Such fingerprints can enable comparisons of a range of media types including audio and visual items. This is particularly useful for the wide range of types and the open ended and uncontrolled nature of the web.
An additional feature of some embodiments is: the occurrences comprising duplicates of the content item at different web page locations. This is useful for content which may be copied easily by users, such as images and audio items. This is based on a recognition that multiple occurrences (duplicates), previously regarded as a problem for search engines, can actually be exploited as a source of useful information for a variety of purposes.
An additional feature of some embodiments is: the occurrences additionally comprising references to a given content item, the references comprising any one or more of: hyperlinks to the given content item, hyperlinks to a web page containing the given item, and other types of references. This is useful for content which is too large to copy readily, such as video items, or interactive items such as games for example.
An additional feature of some embodiments is the search engine being arranged to determine a value representing occurrence from a weighted combination of duplicates, hyperlinks and other types of references. The weighting can help enable a more realistic value to be obtained.
An additional feature of some embodiments is: The search engine being arranged to weight the duplicates, hyperlinks and other types of references according to any one or more of: their type, their location, to favour occurrences in locations which have been associated with more activity and other parameters.

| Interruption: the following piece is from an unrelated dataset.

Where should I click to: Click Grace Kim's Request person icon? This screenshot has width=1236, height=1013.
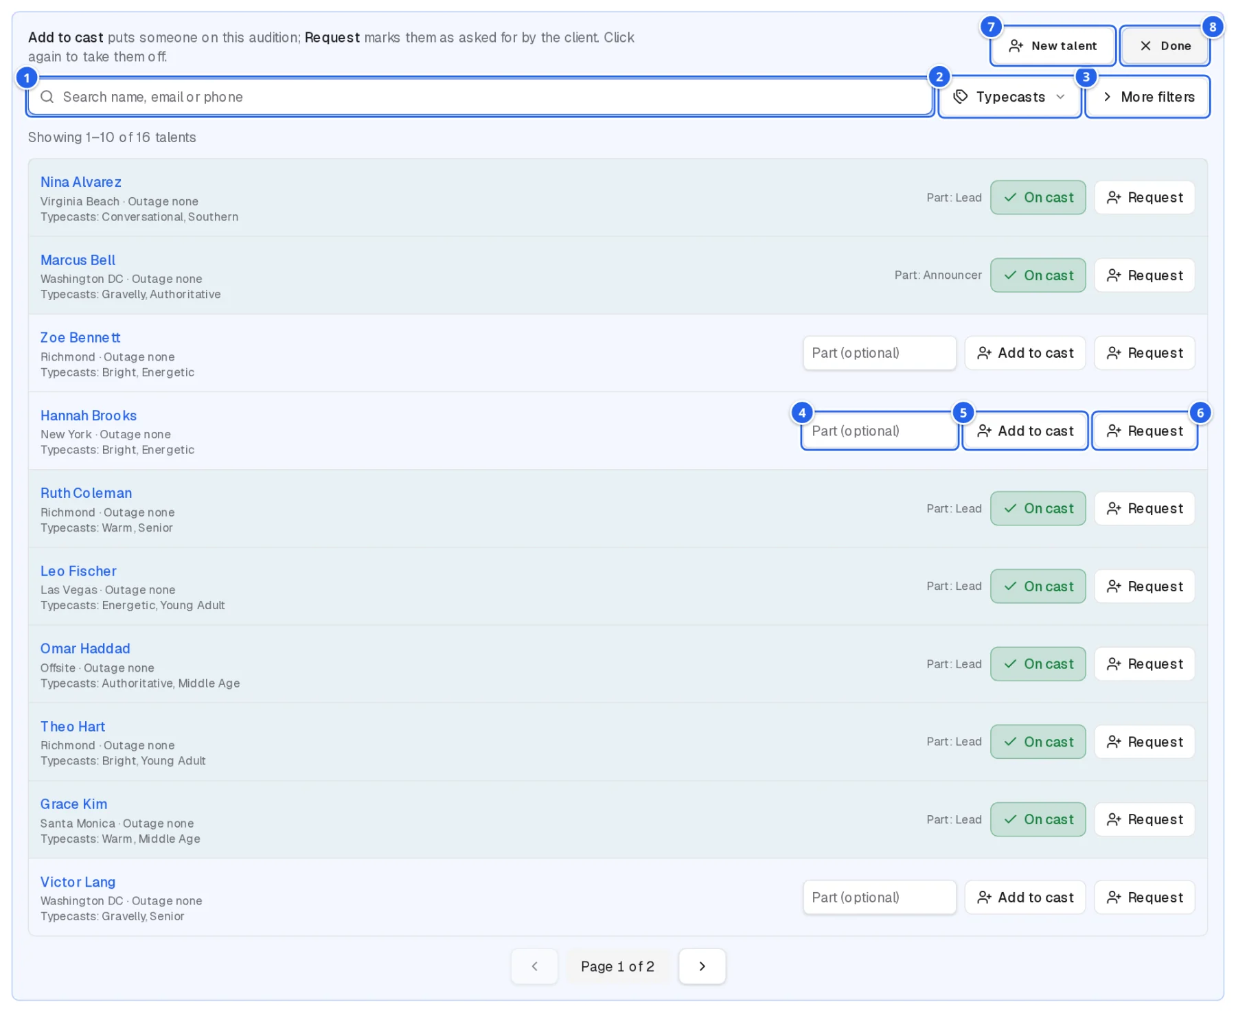1114,820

An additional feature of some embodiments is: an index to a database of the content items, the query server being arranged to use the index to select a number of candidate content items, then rank the candidate content items according to the record of changes over time of occurrences of the candidate content items. This enables the computationally-intensive ranking operation to be carried out on a more limited number of items.
An additional feature of some embodiments is: a prevalence ranking server to carry out the ranking of the candidate content items, according to any one or more of: a number of occurrences, a number of occurrences within a given range of dates, a rate of change of the occurrences over time (henceforth called prevalence growth rate), a rate of change of prevalence growth rate (henceforth called prevalence acceleration), and a quality metric of the website associated with the occurrence. This can help enable more relevant results to be found, or provide richer information about the prevalence of a given item for example.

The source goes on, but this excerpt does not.